As noted in the documentation of :meth:`ContextStack.register_exit`, this method can be useful in cleaning up an already allocated resource if later steps in the :meth:`__enter__` implementation fail.

Here's an example of doing this for a context manager that accepts resource acquisition and release functions, along with an optional validation function, and maps them to the context management protocol:

from contextlib2 import ContextStack

class ResourceManager(object):

    def __init__(self, acquire_resource, release_resource, check_resource_ok=None):
        self.acquire_resource = acquire_resource
        self.release_resource = release_resource
        self.check_resource_ok = check_resource_ok

    def __enter__(self):
        resource = self.acquire_resource()
        if self.check_resource_ok is not None:
            with ContextStack() as stack:
                stack.register_exit(self)
                if not self.check_resource_ok(resource):
                    msg = "Failed validation for {!r}"
                    raise RuntimeError(msg.format(resource))
                # The validation check passed and didn't raise an exception
                # Accordingly, we want to keep the resource, and pass it
                # back to our caller
                stack.preserve()
        return resource

    def __exit__(self, *exc_details):
        # We don't need to duplicate any of our resource release logic
        self.release_resource()

Replacing any use of try-finally and flag variables

A pattern you will sometimes see is a try-finally statement with a flag variable to indicate whether or not the body of the finally clause should be executed. In its simplest form (that can't already be handled just by using an except clause instead), it looks something like this:

cleanup_needed = True
try:
    result = perform_operation()
    if result:
        cleanup_needed = False
finally:
    if cleanup_needed:
        cleanup_resources()

As with any try statement based code, this can cause problems for development and review, because the setup code and the cleanup code can end up being separated by arbitrarily long sections of code.

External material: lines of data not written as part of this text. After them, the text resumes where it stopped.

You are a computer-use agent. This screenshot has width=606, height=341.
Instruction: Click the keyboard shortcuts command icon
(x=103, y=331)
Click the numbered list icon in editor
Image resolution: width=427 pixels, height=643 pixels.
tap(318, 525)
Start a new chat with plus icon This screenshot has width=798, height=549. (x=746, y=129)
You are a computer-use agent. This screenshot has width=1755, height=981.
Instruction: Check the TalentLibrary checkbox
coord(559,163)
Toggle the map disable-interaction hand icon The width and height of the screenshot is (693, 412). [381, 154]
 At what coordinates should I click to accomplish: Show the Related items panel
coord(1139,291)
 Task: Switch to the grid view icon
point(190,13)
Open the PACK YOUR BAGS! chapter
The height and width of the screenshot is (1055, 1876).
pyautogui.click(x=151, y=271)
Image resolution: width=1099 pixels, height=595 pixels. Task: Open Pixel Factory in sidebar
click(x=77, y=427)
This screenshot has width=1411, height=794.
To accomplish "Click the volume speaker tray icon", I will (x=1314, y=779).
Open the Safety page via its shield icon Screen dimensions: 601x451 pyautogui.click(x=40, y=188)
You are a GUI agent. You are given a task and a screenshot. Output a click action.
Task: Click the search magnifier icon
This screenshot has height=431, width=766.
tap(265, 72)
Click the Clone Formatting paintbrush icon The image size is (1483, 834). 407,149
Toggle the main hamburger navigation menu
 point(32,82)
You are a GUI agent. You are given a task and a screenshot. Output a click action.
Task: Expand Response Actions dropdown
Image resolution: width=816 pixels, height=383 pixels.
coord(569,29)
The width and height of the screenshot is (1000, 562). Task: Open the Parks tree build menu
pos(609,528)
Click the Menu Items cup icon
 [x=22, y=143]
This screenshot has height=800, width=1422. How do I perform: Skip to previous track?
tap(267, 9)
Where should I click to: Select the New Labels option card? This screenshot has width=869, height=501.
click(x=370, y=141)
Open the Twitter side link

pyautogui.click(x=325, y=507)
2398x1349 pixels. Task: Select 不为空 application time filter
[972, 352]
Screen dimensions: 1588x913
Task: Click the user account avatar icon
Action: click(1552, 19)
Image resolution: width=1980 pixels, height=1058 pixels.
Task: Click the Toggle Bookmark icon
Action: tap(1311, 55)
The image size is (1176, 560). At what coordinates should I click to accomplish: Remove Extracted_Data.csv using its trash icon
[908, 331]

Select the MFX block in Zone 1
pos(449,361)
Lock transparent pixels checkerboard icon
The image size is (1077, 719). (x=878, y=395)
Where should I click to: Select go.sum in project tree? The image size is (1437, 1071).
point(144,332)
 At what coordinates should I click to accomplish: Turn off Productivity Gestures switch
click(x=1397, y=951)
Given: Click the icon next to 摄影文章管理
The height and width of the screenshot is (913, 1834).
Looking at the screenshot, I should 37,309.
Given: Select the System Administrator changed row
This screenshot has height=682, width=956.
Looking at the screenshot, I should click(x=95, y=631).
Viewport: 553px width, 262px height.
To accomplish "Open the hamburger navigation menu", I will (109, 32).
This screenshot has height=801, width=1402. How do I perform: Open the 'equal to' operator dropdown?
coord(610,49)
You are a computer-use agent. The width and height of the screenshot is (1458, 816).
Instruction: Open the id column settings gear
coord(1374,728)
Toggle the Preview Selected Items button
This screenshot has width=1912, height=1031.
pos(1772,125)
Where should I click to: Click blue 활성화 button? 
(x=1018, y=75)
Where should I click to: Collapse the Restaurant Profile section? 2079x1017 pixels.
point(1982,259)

:class:`ContextStack` makes it possible to instead register a callback for execution at the end of a with statement, and then later decide to skip executing that callback:

from contextlib2 import ContextStack

with ContextStack() as stack:
    stack.register(cleanup_resources)
    result = perform_operation()
    if result:
        stack.preserve()

This allows the intended cleanup up behaviour to be made explicit up front, rather than requiring a separate flag variable.

If you find yourself using this pattern a lot, it can be simplified even further by means of a small helper class:

from contextlib2 import ContextStack

class Callback(ContextStack):
    def __init__(self, callback, *args, **kwds):
        super(Callback, self).__init__()
        self.register(callback, *args, **kwds)

    def cancel(self):
        self.preserve()

with Callback(cleanup_resources) as cb:
    result = perform_operation()
    if result:
        cb.cancel()

If the resource cleanup isn't already neatly bundled into a standalone function, then it is still possible to use the decorator form of :meth:`ContextStack.register_exit` to declare the resource cleanup in advance:

from contextlib2 import ContextStack

with ContextStack() as stack:
    @stack.register_exit
    def cleanup_resources(*exc_details):
        ...
    result = perform_operation()
    if result:
        stack.preserve()

Obtaining the Module

This module can be installed directly from the Python Package Index with pip:

pip install contextlib2

Alternatively, you can download and unpack it manually from the contextlib2 PyPI page.

There are no operating system or distribution specific versions of this module - it is a pure Python module that should work on all platforms.

Supported Python versions are currently 2.7 and 3.2+.

Development and Support

contextlib2 is developed and maintained on BitBucket. Problems and suggested improvements can be posted to the issue tracker.